Last time, I explored the inside of the Super Nintendo cartridges. Today I am going through its video system.
I put myself in the shoes of a Nintendo engineer working in Masayuki Uemura (上村雅之)'s team[1][2] by studying what was available in 1989, namely a TV set, to understand what decisions had to be made while designing the SNES video system.
Here is the summary of what I learned. Perhaps you will enjoy tagging along.
The screen upon which the SNES outputs video is a standard TV set. Usually it is used to watch Captain Tsubasa, Cobra, Astro Boy, Captain Herlock, Saint Seiya, or Dragon Ball.
There is an antenna on the roof of the house which catches the analog TV broadcast (NTSC), a cable bringing the signal to a tuner, and finally the part where the image is displayed, called a cathode ray tube (CRT).
More importantly for the topic at hand, there are auxiliary (AUX) inputs. A basic TV set would have a composite connector (in yellow) which carries a video signal. The auxiliary stereo audio signals are carried over dedicated jacks (in white and red on my ugly drawing).
The CRT is a super line drawing machine. At the time, they were rated at 15kHz which means they could draw in the vicinity of 15,000 lines per second.
Inside the CRT is a gun with three electron cannons. The cannons always shoot straight in front of them, and two sets of magnets (one vertical and one horizontal) route them up/down and left/right.
In the drawing above, I colored the rays from the cannons but only so the reader can follow. Electrons have no color. There is a mask in front of the phosphor strips to make sure the electrons from each cannon land in the appropriate color strip.
There are no pixels in the world of CRTs. A slot is not a pixel. The drawing below zoom into a scanline where various parts of slots are hit. The one guarantee is that electrons from a cannon always land in the correct color strip.
A HD TV has smaller slots, better able to render the color signal. In the drawing below, the same line is rendered horizontally with more fidelity thanks to the higher density of slots.
A CRT consumes five signals, carried over four wires.

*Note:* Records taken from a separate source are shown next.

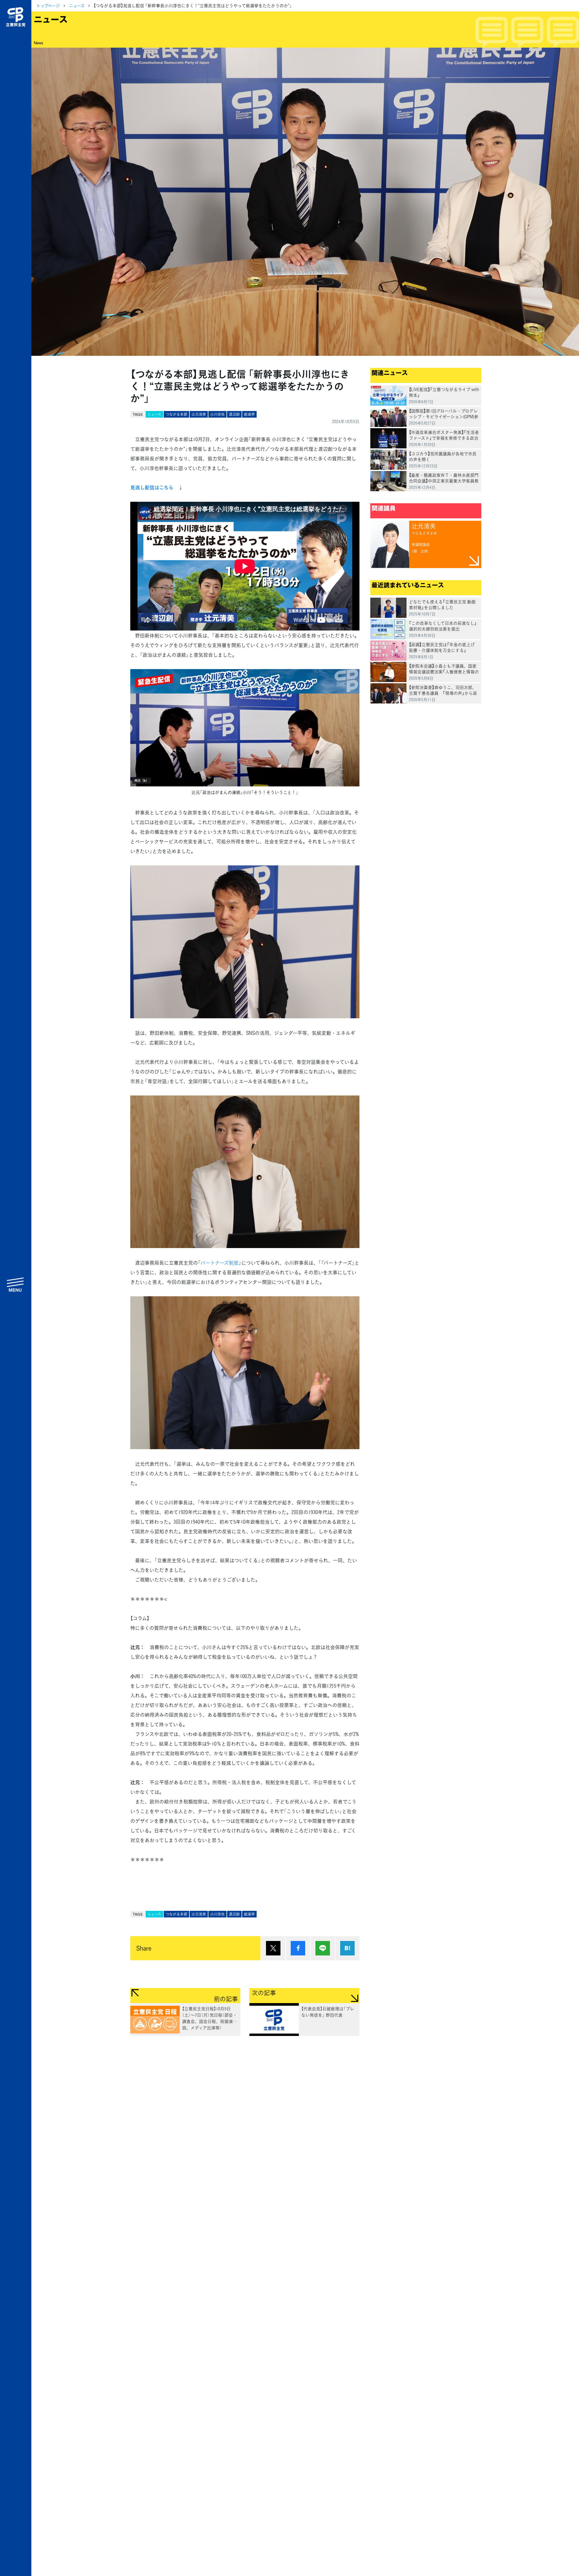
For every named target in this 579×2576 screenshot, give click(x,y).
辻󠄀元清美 (198, 414)
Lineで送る (322, 1948)
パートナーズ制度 (220, 1262)
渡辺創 (234, 414)
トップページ (48, 5)
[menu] (15, 1284)
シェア (298, 1948)
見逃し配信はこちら (151, 487)
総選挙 (249, 414)
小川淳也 (217, 414)
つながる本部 (176, 414)
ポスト (273, 1948)
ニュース (77, 5)
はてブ (347, 1948)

There is one wire for each of the Red, Green, and Blue signals. They are directly connected to the cannons of the gun. The higher the signal, the more electrons are shot and the more bright the phosphor strips are. No signal on all three wires means no electrons being shot, resulting in black being displayed on that line.
The white wire in the drawing above carries the synchronization signals. There are two, named Horizontal Sync (HSYNC) and Vertical Sync (VSYNC). The two signals use the same wire so it is called Composite Sync (CSYNC).
With my PC programming background, I was used to "Wait for VSYNC" which carried the false idea the CRT emitted it. That is wrong. A CRT emits nothing, it only consumes signals and tries to synchronize the cannon with them.
The CRT draws a line (a.k.a raster) from left to right. When it receives a HSYNC event, it "returns" to the left of the screen (X=0). When it receives a VSYNC event, it goes back to the top of the screen (Y=0).
Observant readers will see a problem with these events. There is no way to go down. The system driving the CRT can issue as many HSYNC and VSYNC as it wants, the same line at the top of the screen will end up being drawn over and over.
The key to understanding CRTs is to assimilate that the cannon moves towards the right of the screen with a downward slope[3]. Upon HSYNC, the CRT returns to X = 0 but because the cannon will have aimed downward, the next line will be drawn below the previous one.
This opens the door to cool tricks. The drawing above shows a signal where VSYNC is issued at the same time as the last HSYNC. The lines are always drawn at the same location on the screen. But look below what happens if a VSYNC is issued between two HSYNC.
Because it only drew half a line at the bottom, the CRT starts drawing the next line at the top of the screen at the same X position. The next set of lines will be interlaced with the previous set.
Lines sets are called "fields". The mode where fields are drawn at the same location is called "progressive" scan ("p"). The mode where fields are interlaced is abbreviated "i". In i mode, the tradeoff is that the vertical resolution is doubled but the refresh rate of each line is halved.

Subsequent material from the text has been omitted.